When we love someone our love becomes demonstrable or real only through our exertion – through the fact that for someone (or for ourselves) we take an extra step or walk an extra mile. Love is not effortless; to the contrary, love is effortful!
-- M. Scott Peck
The person that told you love would be easy - that all you gotta do is love them, stay beside them, tell them how special they are, then love them some more - should be slapped in the mouth with a fat fish. The movies and 30-minute situation comedies make love look so easy, logical, and salvageable. By the time the credits roll, everything is hunky dory, love has conquered all, the Neilson ratings put this show at number 1, and the Oscar goes to…
You've even got some friends that make love-giving and -receiving appear simple and painless. Always laughing together, going out on dates together, even dancing under the moonlight when they feel the urge. Bless their hearts. Shoot them.

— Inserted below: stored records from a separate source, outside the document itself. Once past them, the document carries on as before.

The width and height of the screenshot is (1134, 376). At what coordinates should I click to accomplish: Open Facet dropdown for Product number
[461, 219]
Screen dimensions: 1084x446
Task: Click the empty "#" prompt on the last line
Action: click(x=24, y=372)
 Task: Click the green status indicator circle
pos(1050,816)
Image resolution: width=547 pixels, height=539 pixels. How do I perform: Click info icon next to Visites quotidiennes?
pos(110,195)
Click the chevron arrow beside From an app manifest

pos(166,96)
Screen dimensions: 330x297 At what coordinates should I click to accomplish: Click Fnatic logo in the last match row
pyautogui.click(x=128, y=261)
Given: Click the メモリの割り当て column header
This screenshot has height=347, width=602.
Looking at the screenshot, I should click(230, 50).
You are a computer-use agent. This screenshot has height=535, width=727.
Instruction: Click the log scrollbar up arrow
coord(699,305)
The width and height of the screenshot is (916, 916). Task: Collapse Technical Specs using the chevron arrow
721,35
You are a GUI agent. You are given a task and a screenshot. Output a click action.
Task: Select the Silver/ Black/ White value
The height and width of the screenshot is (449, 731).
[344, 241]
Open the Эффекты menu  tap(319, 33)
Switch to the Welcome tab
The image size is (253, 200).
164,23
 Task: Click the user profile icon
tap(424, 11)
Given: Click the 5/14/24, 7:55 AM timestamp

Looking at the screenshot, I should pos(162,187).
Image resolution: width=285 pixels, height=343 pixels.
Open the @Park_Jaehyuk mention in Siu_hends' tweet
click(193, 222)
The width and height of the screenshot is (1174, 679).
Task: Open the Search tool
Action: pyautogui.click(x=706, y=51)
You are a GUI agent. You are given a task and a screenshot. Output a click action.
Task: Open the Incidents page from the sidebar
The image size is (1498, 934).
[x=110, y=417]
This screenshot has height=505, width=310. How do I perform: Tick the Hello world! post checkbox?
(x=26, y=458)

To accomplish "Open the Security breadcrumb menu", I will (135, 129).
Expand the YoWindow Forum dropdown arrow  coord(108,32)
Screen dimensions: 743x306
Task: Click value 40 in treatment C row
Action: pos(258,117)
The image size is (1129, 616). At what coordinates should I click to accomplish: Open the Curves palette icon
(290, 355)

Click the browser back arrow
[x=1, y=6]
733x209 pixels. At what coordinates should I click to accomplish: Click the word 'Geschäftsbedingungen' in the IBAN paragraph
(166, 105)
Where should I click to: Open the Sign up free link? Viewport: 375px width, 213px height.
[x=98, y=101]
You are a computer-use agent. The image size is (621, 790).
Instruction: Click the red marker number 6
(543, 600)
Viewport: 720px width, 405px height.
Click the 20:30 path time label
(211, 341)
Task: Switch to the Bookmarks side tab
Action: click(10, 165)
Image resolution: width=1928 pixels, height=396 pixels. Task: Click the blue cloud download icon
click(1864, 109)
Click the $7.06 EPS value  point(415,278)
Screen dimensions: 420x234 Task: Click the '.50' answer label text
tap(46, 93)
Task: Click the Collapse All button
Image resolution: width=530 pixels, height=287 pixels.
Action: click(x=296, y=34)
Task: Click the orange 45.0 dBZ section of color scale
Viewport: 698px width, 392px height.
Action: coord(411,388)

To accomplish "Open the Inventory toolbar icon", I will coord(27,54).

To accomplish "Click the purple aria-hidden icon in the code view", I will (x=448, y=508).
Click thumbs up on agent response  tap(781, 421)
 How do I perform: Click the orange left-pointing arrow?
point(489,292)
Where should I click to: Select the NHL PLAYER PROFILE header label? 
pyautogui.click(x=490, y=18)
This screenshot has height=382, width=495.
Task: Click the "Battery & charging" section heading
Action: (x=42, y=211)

In your years of experience, you've come to know that love-giving, -receiving, and -keeping are just not easy, even on a sunny day with no clouds in sight. In some cases, love and its expressions have looked like a job that pays only enough to keep the house note paid and the lights on, but never enough to feed you. Sometimes love and its stuff look like the mug shot of a wiry-haired blind schizophrenic - not pretty, never stable enough to focus or hold your energies, causing you to be paranoid about its existence in your life, but caught, nonetheless, in its grasp.
The pull and tug you go through just to keep love flickering tire your emotional muscles. The redefining of what you thought you knew about love, about yourself, and about human nature become second nature, but only if done in concert with your lover, through consistent and honest communication, and a desire to use the new definitions and subtexts for reaching your next levels together. Love requires hashing and rehashing until it becomes something strong and serviceable. You've got to look deeply into your lover and open yourself to him or her, going to the very bottom, throwing out stuff that won't work here, and filling in the gaps with salve, glue, tears to douse and revive dry bones, vigorous laughter that echoes and bounces around like a racquetball, and fervent prayers to keep it all stitched up and functioning. And none of this is easy or effortless; sometimes it's downright drudgery. As a matter of fact, it may require an advanced degree with ongoing professional development!
The only reason your friends can love this way is because they've put in blood, sweat, and tears work. They've gone the extra mile and taken the extra step, over and over again. And it's only because they did this they even want to keep laughing and dancing with one another. They have become doctors of love. Yeah, go 'head, look to them.
Don't fool yourself, it's not easy. If you want love - real solid, gutsy, scaling-all-buildings love - you've got to work at it. Anything less is a sit-com and should be put out of its misery.